» Directions:
1. Answer these questions about the court decision on the fatal fall at 538 East 180th Street:
(a) Which court decided the case, and on what date?
(b) Which defendant owned the building?
(c) Which two contractors did the owner hire for the renovation?
2. Extend the court decision on the fatal fall at 538 East 180th Street, starting right after its last sentence.

» Document:
Decided on October 27, 2006
Supreme Court, Bronx County

Maria B. Figueiredo, as Executrix of the Estate of Antonio Figueiredo, deceased and Maria Figueiredo, Individually, Plaintiffs,

against

New Palace Painters Supply Co., Inc., Fran-Ju, Inc., and Geraldo Marchese, Inc., Defendants.



8151/2004

Dianne T. Renwick, J.

Plaintiff Maria B. Figueiredo commenced this action as Executrix of the Estate of Antonio Figueiredo, seeking to recover money damages for the personal injuries and wrongful death of Figueiredo, stemming from a fall from a hole of a second floor under renovation. The fatal accident occurred while Figueiredo was working at a commercial, two-story building located at 538 East 180th Street, Bronx, New York. At the time of the accident, the building, owned by defendant Fran-Ju, Inc., was under gut renovation. Upon completion, the building was going to serve as an extension of the adjacent paint-supplies store owned by New Palace Painters Supply Co., Inc. As part of the renovation project, the owner hired contractors A.F. General Contracting (operated by Figueiredo) and Geraldo Marchese, Inc., to do various demolition and construction work, including putting in a new second floor.

» Material:

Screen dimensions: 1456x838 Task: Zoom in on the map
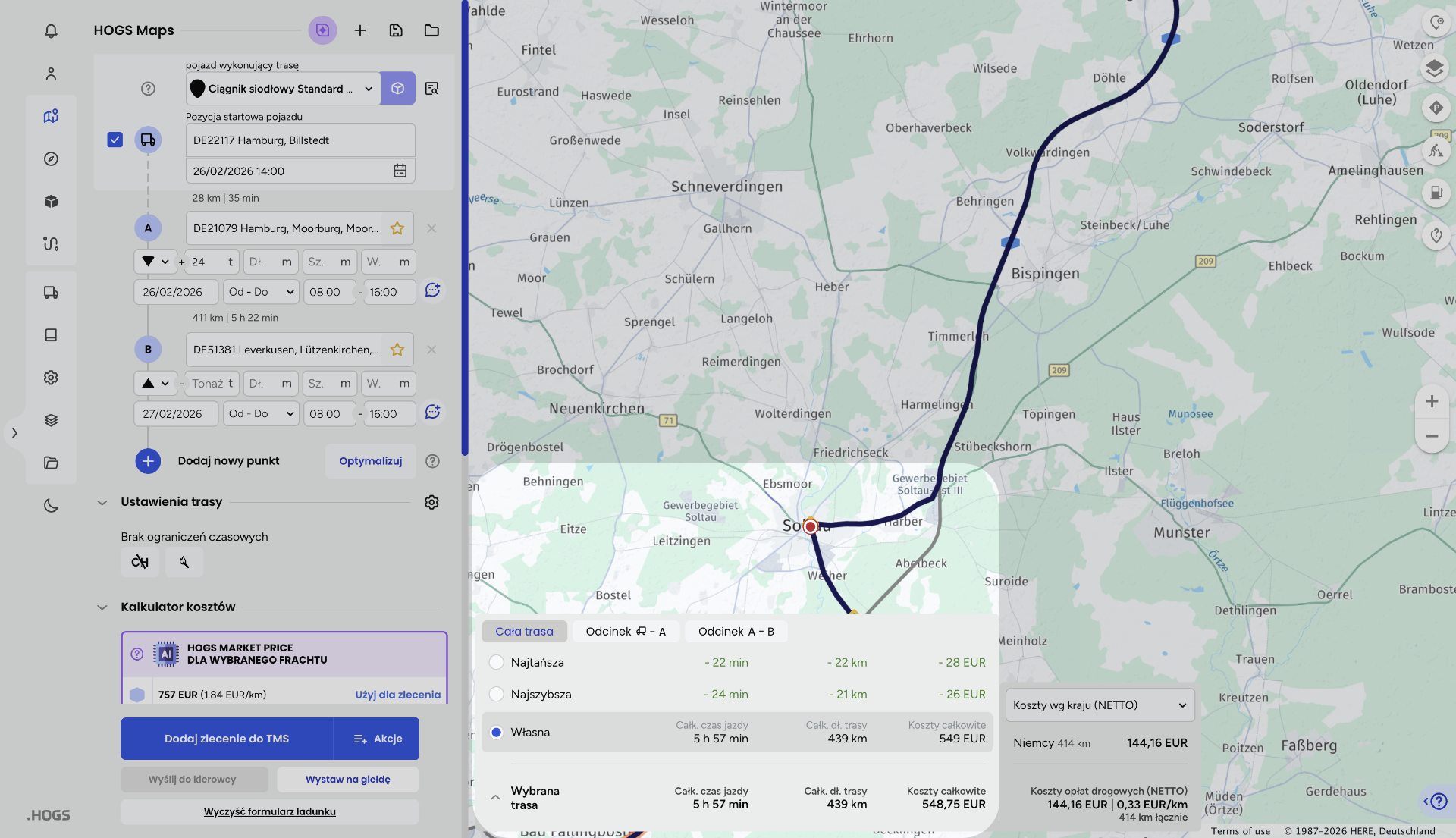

» Answer set:
1.
(a) Supreme Court, Bronx County, on October 27, 2006.
(b) Fran-Ju, Inc.
(c) A.F. General Contracting, operated by Figueiredo, and Geraldo Marchese, Inc.

2.
The complaint asserts causes of action for common law negligence and violation of Labor Law §§200, §241(6) and §240(1), against New Palace Painters Supply, Inc., Co., Fran-Ju, Inc., and Geraldo Marchese, Inc. Defendant Geraldo Marchese, Inc. now moves for summary jugdment dismissing the claims asserted against it. Co-defendant Fran-Ju, Inc. cross moves for partial summary jugdment dismissing the Labor Law §200 and §241(6) claims. By a separate motion, co-defendant New Palace Painters Supply Co., Inc. moves for court leave to amend its answer to assert a cross claim for common law contribution and indemnification. Plaintiff cross moves for partial summary judgment on liability. The Court sua sponte consolidates all motions and cross motions for joint disposition. A dispositive issue raised in this case is whether the construction-site accident falls within the ambit of Labor Law §240(1).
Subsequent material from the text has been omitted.